UCCIDE LA MOGLIE E “INVENTA” IL DELITTO D’ONORE

Quante volte dobbiamo leggerlo, nelle cronache? Una donna è stata uccisa da un marito, un compagno, un fratello o un genitore, quasi sempre il padre. La causa? A volte per non dire spesso è l’onore, o quello che viene inteso per tale: quell’onore che nella famiglia patriarcale, da cui la nostra discende, è sempre stato legato al comportamento sessuale delle donne del gruppo. Ma come è possibile che nel terzo millennio ci sia ancora chi continua a credere in un simile, arcaico e malinteso senso dell’onore? Come sempre ad aiutarci a capirlo è la storia. In questo caso la storia, antichissima, che sta alle spalle di un articolo di legge scomparso dal nostro codice penale nel 1981 (art. 587), che così stabiliva: «Chiunque cagiona la morte del coniuge, della figlia o della sorella, nell’atto in cui ne scopre la illegittima relazione carnale e nello stato d’ira determinato dall’offesa recata all’onor suo o della famiglia è punito con la reclusione da tre a sette anni. Alla stessa pena soggiace chi, nelle dette circostanze, cagiona la morte della persona che sia in illegittima relazione carnale col coniuge, con la figlia o con la sorella». Chi uccideva “per onore” dunque non veniva punito come omicida (vale a dire con la reclusione non inferiore a 21 anni o, in presenza di aggravante per futili motivi, fino all’ergastolo), ma con la pena ben inferiore di cui sopra (raramente, di fatto, superiore ai tre, quattro anni). Inutile dire che anche se il codice parlava di “coniuge” — e quindi teoricamente anche della moglie che avesse ucciso il marito fedifrago — le vittime di questo reato erano di regola le donne: mogli, in primo luogo, ma anche figlie e sorelle. La lotta per abrogare quell’articolo fu lunga e difficile, e a chi già allora se ne chiedeva le ragioni era di nuovo la storia a suggerire la risposta: alle spalle di quell’articolo stava una tradizione giuridica vecchia di oltre due millenni.

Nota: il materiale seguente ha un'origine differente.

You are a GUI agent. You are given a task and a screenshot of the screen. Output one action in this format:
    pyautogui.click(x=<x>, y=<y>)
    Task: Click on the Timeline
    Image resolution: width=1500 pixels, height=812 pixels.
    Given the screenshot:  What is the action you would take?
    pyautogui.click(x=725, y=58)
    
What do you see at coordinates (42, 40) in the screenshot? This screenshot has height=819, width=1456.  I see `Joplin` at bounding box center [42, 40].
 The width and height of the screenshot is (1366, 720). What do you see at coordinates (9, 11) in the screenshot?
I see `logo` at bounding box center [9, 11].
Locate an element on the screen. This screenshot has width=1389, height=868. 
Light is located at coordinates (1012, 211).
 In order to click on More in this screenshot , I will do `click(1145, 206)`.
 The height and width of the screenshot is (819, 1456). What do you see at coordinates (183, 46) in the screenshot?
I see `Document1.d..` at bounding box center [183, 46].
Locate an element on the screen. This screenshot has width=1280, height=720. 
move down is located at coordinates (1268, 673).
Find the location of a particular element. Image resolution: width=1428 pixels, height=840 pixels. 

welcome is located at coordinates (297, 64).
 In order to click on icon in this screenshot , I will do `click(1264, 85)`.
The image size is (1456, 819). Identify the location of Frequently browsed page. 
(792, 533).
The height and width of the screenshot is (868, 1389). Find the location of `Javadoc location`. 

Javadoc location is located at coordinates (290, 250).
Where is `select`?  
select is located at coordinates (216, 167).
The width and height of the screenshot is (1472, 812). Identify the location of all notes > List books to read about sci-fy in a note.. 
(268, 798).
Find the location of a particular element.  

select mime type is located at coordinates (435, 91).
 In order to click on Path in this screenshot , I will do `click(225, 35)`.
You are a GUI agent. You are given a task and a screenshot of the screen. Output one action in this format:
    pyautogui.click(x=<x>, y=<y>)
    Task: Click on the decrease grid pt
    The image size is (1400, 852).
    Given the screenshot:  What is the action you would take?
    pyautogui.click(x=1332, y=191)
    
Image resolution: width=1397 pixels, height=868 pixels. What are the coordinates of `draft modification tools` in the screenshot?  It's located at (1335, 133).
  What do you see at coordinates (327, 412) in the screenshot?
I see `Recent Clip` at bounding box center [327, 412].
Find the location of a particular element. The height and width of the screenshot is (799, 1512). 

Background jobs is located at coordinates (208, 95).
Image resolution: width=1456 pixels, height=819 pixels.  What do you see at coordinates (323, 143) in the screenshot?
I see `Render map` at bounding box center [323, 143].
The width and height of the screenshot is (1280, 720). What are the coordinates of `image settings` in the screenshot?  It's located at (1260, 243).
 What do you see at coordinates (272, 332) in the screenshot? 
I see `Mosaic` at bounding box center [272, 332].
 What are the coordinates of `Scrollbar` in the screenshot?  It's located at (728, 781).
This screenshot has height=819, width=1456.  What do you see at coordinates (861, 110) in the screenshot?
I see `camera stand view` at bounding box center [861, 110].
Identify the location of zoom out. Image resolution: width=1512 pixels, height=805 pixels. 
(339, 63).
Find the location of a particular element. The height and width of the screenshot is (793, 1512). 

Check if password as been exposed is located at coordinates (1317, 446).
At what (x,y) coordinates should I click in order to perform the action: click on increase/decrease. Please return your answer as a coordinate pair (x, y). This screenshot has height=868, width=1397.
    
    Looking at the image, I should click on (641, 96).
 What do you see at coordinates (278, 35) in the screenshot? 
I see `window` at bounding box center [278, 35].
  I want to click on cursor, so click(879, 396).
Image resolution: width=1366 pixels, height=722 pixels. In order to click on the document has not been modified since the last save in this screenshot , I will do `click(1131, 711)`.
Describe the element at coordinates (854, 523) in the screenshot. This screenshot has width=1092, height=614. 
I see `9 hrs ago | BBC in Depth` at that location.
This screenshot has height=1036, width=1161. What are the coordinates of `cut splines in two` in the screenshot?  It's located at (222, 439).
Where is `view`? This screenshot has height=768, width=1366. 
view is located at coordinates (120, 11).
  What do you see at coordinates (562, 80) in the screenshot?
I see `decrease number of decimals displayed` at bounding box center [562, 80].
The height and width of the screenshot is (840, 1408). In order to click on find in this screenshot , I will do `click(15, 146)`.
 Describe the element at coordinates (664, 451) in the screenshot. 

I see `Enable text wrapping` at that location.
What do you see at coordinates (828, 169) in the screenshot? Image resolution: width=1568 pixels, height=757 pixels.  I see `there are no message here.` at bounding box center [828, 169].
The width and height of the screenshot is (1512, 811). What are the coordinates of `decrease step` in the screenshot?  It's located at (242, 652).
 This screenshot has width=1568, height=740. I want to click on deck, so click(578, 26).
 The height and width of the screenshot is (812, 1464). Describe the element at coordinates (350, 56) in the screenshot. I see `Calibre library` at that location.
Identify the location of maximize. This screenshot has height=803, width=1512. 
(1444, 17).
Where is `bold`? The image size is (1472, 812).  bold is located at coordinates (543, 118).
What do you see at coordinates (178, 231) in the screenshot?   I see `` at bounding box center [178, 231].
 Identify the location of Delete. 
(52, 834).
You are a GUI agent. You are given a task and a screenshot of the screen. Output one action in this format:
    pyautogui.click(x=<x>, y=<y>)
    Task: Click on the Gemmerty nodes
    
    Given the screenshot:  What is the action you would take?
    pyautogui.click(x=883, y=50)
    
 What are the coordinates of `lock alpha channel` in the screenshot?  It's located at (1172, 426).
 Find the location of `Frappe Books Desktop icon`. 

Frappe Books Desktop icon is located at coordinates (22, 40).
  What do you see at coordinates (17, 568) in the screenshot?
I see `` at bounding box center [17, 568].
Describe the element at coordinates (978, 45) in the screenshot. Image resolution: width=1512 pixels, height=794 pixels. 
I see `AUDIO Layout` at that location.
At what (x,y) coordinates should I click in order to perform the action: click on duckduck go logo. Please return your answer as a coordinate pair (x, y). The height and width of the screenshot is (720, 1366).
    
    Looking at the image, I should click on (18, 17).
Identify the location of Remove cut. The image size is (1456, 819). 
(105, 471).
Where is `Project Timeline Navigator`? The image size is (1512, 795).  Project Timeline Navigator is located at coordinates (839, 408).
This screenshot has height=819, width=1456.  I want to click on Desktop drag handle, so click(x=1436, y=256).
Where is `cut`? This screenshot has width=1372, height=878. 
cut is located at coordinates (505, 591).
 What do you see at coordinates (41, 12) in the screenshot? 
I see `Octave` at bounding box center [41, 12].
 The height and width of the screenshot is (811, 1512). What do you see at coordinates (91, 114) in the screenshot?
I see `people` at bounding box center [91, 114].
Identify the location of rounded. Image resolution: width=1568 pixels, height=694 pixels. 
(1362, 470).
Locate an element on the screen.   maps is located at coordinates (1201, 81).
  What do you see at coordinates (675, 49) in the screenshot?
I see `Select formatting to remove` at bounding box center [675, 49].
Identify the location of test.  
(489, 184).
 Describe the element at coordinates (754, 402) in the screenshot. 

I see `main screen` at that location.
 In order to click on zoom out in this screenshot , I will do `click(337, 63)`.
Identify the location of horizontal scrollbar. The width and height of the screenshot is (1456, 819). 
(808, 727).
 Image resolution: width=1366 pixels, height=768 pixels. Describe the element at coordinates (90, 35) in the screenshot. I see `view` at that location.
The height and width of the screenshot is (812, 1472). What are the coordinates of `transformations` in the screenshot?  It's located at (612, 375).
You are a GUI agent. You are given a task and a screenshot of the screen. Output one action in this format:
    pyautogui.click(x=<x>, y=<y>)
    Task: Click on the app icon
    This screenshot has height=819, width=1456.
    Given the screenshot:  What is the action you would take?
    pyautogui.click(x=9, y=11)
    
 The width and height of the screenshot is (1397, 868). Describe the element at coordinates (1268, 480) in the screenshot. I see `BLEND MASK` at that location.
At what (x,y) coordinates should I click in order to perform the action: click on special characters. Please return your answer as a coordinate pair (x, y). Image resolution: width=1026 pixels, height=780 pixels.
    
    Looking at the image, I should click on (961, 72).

L’omicidio per causa d’onore infatti ha una data di nascita precisa: il 621-620 a.C. quando la prima legge ateniese, attribuita a Dracone, stabilì le pene per l’ omicidio: la morte per quello volontario, l’esilio per quello involontario. Con alcune eccezioni, nelle quali l’omicida sarebbe rimasto impunito: tra queste il caso di colui che avesse sorpreso in casa propria un uomo mentre intratteneva rapporti sessuali con sua moglie, sua madre, sua figlia, sua sorella o la sua concubina libera.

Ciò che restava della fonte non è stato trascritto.